In Kärnten hat auch die FPÖ unter ihrem Fähnleinführer Jörg Haider Gefallen an den KHD-Ide-en gefunden. Haider brachte im November vergangenen Jahres einen Gesetzesantrag ein, der in Formulierung und Ideologie den KHD-Wünschen verblüffend ähnelt.

Haider-Kritiker werfen dem FPler vor, hinter seinem Schulkampf verberge sich Wahltaktik und Opportunismus: Die Kärntner Freiheitlichen wollten mit ihrer Gesetzesinitiative das nationale Wählerpotential zwischen Großglockner und Karawanken für die kommende Landtagswahlschlacht hinter dem Ofen hervorholen.

Die Protestfront formiert sich: Matheus Grilc vom Rat der Kärntner Slowenen hat — sollte der KHD&Haider-Plan Wirklichkeit werden — den ExistenzVerlust der Minderheit vor Augen: „Wer das akzeptiert", meint er, „will die ganze Volksgruppe auslöschen."

□ □ □ □

* **Aufgaben**
**1)** Übersetze diesen Satz aus dem Artikel über Haiders Gesetzesantrag in Kärnten ins Englische: „Haider brachte im November vergangenen Jahres einen Gesetzesantrag ein, der in Formulierung und Ideologie den KHD-Wünschen verblüffend ähnelt.“
**2)** Greif den Artikel über Haiders Gesetzesantrag in Kärnten auf und schreib ihn im Anschluss an seinen letzten Satz weiter.
Das Material wird hierfür nicht gebraucht.

* **Gezeigte Daten**

□ □ □ □

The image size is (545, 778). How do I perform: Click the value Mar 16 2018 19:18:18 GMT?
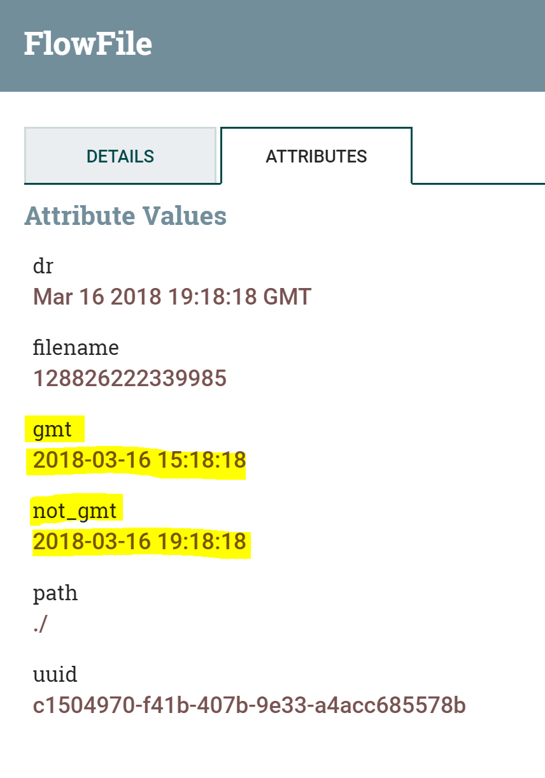172,297
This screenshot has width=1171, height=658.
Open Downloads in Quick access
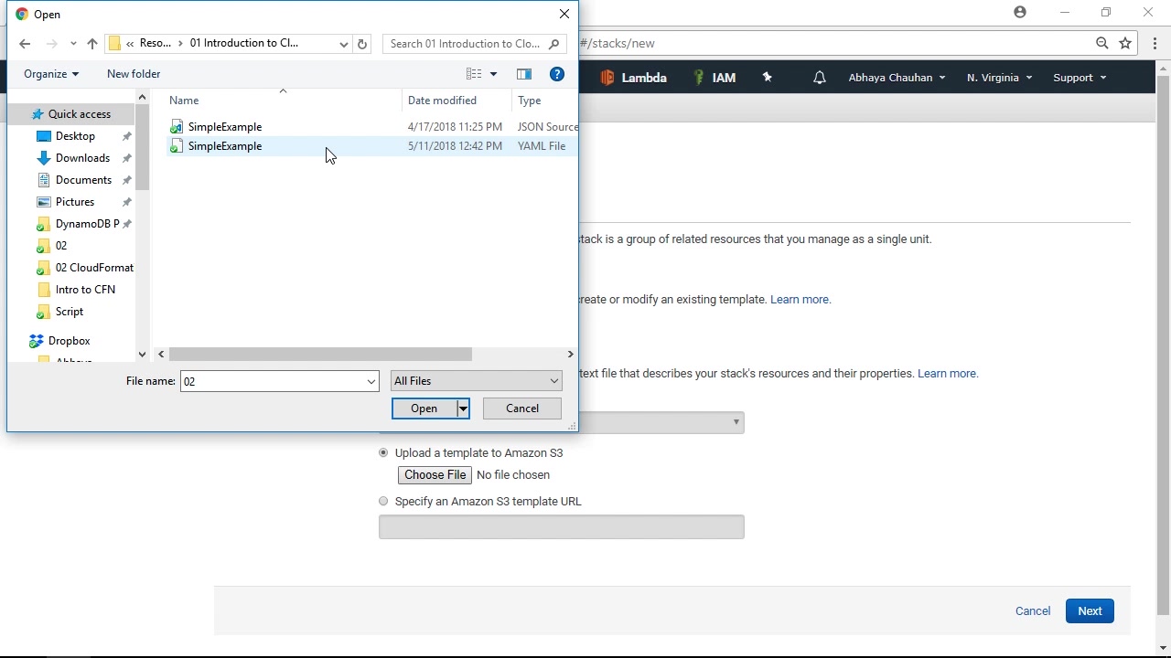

□ □ □ □

* **Lösungen**
**1)** In November of last year, Haider introduced a bill that bears a striking resemblance to the KHD's wishes in both wording and ideology.

**2)**
Der Wiener Erwachsenenbildner Ulrich Trinks ging im Rahmen einer Diskussionsreihe an der Universität Klagenfurt letzte Woche mit seiner ideologiekritischen Abrechnung noch weiter: Es gibt, sagte er, hinter den Aktionen Haiders und des KHD ein starkes Element der Berührungsangst, eine Weltanschauung der Reinheit. Die, so Trinks, hätten wir schon einmal gehabt...

Daß die Auswirkungen einer Trennung im Kindesalter nicht auf die Schule beschränkt blieben, wurde bislang von den Politikern verschwiegen: „Ein friedliches Zusammenleben", fürchtet der Klagenfurter Pädagoge Peter Gstettner, „ein Sich-Verständigen und Respektieren wird dann insofern nicht mehr selbstverständlich, als diese Tugenden nicht mehr in allen Bereichen des Alltagslebens geübt werden können".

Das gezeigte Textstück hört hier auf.